== Work required ==
Go line by line through the entries and show those that hold the string "column".

== Data extracts ==
*** Block opens ***

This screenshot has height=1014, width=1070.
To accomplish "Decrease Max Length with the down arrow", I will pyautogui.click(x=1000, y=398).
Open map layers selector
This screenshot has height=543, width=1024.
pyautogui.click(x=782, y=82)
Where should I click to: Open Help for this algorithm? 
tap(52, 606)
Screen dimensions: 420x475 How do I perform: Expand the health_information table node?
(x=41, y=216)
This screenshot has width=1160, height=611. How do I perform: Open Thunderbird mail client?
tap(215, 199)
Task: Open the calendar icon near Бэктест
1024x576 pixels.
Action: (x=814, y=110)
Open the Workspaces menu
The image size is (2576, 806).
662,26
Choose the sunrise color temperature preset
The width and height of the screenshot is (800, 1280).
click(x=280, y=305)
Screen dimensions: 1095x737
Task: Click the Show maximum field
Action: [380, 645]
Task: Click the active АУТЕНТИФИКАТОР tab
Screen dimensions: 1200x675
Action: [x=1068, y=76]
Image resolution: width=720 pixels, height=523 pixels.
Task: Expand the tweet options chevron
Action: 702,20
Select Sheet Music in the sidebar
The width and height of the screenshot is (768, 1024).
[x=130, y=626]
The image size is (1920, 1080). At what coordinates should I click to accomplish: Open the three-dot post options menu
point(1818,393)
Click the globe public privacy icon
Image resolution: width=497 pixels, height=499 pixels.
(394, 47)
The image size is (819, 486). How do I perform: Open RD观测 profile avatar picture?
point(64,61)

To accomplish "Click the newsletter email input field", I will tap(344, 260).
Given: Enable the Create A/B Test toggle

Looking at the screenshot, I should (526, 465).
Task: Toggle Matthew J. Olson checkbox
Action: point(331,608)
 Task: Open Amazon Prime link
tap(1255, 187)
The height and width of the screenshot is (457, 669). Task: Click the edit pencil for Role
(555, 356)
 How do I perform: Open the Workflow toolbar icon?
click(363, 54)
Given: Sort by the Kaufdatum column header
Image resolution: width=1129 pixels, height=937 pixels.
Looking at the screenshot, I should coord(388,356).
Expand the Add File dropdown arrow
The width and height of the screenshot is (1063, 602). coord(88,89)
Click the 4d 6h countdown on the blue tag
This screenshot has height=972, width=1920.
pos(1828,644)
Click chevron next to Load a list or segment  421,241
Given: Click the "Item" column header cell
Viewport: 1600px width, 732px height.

*** Block closes ***

== Finished exercise ==
Given: Sort by the Kaufdatum column header
Given: Click the "Item" column header cell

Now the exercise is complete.